Notice how we still have a problem: we’ve excluded the result that has sensitive text and is marked mature (result 4).

It’s tempting to think we could move the mature filtering to after when we’ve derived the list of sensitive result IDs. However, the problem will remain the same: we will exclude results that are both marked mature and have sensitive textual content:

origin_index_results = [
  {id: 1, mature: false}, # no sensitive text
  {id: 2, mature: true}, # no sensitive text
  {id: 3, mature: false}, # has sensitive text
  {id: 4, mature: true}, # has sensitive text
]

filtered_index_results = [
  {id: 1, mature: false}, # no sensitive text
]

sensitive_result_ids = origin_index_result_ids - filtered_index_result_ids
# => [1, 2, 3, 4] - [1] = [2, 3, 4]

sensitive_results = [r for r in origin_index_results if r["_id"] in sensitive_result_ids and not r["mature"]]
# => [3]

Result 4 is still excluded because we can’t tell in the final operation whether result 4 was not in the set of IDs from the filtered index only because it is marked mature or if it also has sensitive textual content.

The only way I can think of to solve this is to have an index solely of documents that do have sensitive textual content and querying it to derive the final list of sensitive results without needing to rely on the diversely filtered index.
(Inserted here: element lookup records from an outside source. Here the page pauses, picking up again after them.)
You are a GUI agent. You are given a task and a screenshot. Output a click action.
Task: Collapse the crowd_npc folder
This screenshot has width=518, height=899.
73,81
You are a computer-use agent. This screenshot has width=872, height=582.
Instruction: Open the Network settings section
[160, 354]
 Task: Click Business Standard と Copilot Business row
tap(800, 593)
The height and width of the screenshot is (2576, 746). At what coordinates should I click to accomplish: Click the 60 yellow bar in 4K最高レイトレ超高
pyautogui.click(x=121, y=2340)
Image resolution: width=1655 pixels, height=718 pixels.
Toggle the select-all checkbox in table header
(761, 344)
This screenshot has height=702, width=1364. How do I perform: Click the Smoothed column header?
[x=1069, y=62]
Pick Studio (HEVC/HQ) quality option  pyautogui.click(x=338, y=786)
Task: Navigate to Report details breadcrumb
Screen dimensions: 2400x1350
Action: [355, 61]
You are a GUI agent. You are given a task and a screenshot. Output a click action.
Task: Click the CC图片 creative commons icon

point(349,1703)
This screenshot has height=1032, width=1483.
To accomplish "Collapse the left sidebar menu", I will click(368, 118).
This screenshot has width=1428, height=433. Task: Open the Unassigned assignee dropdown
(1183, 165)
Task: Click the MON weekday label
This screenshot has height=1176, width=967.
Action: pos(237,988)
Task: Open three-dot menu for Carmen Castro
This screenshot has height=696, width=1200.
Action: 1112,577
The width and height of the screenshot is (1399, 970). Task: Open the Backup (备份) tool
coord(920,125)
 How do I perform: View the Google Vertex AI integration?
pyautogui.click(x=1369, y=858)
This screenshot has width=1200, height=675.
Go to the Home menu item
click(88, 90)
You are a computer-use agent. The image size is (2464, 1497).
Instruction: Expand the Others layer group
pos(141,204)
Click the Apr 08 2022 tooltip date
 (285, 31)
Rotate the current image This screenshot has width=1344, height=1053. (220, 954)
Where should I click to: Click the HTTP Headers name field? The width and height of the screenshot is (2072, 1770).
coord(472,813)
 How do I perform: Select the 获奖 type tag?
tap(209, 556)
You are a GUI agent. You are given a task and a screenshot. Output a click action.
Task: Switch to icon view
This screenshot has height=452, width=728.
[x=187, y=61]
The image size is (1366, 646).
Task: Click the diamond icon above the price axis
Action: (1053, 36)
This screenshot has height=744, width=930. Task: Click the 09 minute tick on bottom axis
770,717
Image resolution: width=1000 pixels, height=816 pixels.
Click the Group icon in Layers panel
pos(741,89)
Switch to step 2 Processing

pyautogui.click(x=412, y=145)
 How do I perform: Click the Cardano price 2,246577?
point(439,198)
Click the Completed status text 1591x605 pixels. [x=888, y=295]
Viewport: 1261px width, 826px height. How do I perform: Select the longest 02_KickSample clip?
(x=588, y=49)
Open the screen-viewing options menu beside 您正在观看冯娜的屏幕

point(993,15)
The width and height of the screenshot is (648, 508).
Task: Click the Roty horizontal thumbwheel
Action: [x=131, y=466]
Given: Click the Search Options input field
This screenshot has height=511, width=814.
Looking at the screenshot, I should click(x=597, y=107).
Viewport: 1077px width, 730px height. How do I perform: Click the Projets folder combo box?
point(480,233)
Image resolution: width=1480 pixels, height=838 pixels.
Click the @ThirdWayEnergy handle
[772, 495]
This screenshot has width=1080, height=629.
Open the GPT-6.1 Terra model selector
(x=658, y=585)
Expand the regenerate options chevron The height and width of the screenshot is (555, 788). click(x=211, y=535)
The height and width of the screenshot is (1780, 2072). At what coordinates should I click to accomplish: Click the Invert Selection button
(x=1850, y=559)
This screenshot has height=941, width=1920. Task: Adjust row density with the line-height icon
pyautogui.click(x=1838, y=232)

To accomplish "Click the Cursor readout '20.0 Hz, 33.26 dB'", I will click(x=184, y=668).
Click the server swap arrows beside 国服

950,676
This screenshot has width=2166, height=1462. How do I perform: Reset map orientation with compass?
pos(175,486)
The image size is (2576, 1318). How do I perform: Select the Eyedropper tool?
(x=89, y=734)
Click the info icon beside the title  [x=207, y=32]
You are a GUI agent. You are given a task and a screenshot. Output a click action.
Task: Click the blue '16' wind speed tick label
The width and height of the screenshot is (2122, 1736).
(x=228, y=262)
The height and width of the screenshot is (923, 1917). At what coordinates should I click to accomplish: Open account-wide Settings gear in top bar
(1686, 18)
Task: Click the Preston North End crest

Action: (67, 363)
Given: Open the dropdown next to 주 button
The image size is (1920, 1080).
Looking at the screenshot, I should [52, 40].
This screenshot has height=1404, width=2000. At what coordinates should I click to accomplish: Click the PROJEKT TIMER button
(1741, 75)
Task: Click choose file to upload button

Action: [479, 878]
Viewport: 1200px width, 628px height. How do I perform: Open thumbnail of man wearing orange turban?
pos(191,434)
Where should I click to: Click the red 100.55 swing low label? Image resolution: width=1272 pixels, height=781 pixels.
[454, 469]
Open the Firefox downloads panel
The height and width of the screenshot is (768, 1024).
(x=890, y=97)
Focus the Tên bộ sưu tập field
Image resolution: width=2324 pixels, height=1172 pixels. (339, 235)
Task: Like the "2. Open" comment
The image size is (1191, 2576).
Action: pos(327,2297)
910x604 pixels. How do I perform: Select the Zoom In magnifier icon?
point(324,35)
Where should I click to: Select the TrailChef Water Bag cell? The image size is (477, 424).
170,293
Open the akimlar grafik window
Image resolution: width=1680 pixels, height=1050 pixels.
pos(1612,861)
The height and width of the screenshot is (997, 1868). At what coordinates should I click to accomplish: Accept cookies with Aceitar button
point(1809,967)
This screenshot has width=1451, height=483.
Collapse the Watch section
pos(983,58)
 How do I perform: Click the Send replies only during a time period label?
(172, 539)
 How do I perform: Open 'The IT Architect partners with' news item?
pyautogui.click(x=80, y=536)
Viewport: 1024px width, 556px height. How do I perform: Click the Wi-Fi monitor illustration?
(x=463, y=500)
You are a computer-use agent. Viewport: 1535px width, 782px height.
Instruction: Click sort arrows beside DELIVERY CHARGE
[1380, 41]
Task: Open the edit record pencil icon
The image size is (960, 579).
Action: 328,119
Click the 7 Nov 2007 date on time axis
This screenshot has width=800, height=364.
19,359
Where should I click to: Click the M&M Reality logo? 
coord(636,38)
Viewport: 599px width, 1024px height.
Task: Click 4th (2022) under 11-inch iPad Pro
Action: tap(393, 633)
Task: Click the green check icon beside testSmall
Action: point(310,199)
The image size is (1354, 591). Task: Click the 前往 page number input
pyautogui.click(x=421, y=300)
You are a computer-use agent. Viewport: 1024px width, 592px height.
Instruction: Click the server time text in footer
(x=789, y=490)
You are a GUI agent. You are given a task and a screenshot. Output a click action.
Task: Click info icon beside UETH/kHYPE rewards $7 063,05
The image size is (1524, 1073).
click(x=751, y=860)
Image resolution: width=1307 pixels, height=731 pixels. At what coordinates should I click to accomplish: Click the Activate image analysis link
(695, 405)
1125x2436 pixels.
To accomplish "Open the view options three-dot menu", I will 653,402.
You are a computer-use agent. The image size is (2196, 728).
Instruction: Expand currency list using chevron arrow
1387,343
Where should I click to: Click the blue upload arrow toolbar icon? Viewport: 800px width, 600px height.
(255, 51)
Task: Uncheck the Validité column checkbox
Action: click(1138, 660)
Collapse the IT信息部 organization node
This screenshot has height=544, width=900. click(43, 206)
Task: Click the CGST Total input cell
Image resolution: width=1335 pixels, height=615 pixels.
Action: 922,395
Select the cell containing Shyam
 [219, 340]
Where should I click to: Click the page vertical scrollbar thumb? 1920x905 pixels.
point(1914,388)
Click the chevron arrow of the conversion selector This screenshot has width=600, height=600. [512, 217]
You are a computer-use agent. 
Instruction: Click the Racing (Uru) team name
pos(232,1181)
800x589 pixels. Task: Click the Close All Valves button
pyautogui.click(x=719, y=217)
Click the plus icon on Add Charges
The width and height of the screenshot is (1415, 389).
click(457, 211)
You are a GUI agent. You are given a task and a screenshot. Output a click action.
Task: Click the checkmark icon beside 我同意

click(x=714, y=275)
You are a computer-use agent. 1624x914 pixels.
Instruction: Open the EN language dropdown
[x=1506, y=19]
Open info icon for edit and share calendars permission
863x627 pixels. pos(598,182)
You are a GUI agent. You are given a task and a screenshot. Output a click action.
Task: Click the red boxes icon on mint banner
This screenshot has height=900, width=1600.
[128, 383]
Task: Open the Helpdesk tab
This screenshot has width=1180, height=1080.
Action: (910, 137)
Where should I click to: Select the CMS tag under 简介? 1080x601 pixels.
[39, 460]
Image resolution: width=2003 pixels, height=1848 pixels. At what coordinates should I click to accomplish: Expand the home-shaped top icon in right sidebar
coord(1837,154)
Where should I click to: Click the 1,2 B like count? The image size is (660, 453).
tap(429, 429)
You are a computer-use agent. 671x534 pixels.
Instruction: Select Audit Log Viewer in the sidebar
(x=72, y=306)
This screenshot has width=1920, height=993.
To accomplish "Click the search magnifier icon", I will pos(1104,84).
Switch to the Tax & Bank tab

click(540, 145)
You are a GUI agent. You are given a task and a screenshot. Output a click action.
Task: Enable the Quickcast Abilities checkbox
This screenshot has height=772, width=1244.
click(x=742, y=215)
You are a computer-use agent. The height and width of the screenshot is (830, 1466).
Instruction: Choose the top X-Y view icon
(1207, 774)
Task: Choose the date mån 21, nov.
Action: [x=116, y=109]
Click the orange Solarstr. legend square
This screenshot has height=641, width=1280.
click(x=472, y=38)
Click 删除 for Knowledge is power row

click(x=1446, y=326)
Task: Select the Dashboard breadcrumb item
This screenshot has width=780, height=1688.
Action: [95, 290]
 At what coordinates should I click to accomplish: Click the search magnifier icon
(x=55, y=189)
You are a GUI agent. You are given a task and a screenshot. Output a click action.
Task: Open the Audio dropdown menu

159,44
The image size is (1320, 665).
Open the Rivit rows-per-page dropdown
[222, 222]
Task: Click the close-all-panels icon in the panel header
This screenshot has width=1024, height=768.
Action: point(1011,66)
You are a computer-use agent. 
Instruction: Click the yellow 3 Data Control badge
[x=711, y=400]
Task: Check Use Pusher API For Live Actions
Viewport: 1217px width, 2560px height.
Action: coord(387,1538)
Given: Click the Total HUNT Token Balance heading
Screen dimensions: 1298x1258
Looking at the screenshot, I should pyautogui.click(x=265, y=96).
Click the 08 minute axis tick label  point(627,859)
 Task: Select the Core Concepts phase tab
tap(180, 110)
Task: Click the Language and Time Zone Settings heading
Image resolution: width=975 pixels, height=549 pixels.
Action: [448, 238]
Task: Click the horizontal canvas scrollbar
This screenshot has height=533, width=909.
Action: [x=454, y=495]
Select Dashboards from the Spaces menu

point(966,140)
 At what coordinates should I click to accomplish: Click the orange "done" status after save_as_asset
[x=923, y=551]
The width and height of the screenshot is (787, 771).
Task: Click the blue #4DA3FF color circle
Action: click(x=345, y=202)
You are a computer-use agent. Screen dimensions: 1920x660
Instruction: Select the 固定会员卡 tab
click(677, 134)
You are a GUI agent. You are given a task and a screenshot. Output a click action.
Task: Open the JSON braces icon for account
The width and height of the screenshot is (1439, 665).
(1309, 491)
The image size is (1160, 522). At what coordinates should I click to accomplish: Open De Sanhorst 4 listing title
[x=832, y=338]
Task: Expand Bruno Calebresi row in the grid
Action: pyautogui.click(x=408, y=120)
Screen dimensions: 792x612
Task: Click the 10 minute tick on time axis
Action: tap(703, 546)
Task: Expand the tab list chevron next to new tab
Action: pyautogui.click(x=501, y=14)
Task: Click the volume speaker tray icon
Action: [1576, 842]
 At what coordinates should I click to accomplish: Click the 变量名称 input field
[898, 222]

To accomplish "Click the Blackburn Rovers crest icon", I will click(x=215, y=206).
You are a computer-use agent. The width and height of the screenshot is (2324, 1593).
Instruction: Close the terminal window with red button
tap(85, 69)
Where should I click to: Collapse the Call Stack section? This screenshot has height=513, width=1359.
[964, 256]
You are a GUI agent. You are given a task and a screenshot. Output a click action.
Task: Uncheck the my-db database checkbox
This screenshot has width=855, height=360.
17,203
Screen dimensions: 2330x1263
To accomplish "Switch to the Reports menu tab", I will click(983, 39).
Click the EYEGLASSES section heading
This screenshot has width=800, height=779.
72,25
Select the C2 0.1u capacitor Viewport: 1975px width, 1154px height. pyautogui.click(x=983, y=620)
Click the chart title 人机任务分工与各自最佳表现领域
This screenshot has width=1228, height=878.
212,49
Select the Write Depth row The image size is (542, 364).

However, this adds a big re-indexing burden (yet another additional index) that can be bypassed altogether if we just exclude mature results from the filtered index to begin with. Keep in mind that the mature field on documents is an indexed boolean field. Searching these fields is extremely efficient. Any potential performance benefit at query time would be negligible and certainly not worth the additional complications of the only potential way to exclude mature results from the filtered index.

Wrap up¶

To wrap up the implementation, once the final step has been completed and results are filtered or correctly marked as sensitive, we will promote the include_sensitive_results parameter by removing the unstable designation. Additionally, we will deprecate the mature parameter by removing it from the documentation. To maintain API version backwards compatibility, it should continue to operate as an undocumented alias for the include_sensitive_results parameter. Finally, we will remove the ENABLE_FILTERED_INDEX_QUERIES setting and make it the default behaviour.

Work streams¶

While the ingestion server and catalogue change could be implemented at roughly the same time, it’s probably useful to implement the ingestion server change first so that the catalogue change can actually be tested in the local environment with the new API functions. That means there is a single work stream for this implementation plan.

The frontend implementation is not entirely blocked by this plan as the frontend can artificially set the “sensitivity” field on results for testing. Final integration and validation of the frontend will depend on finishing this implementation, however.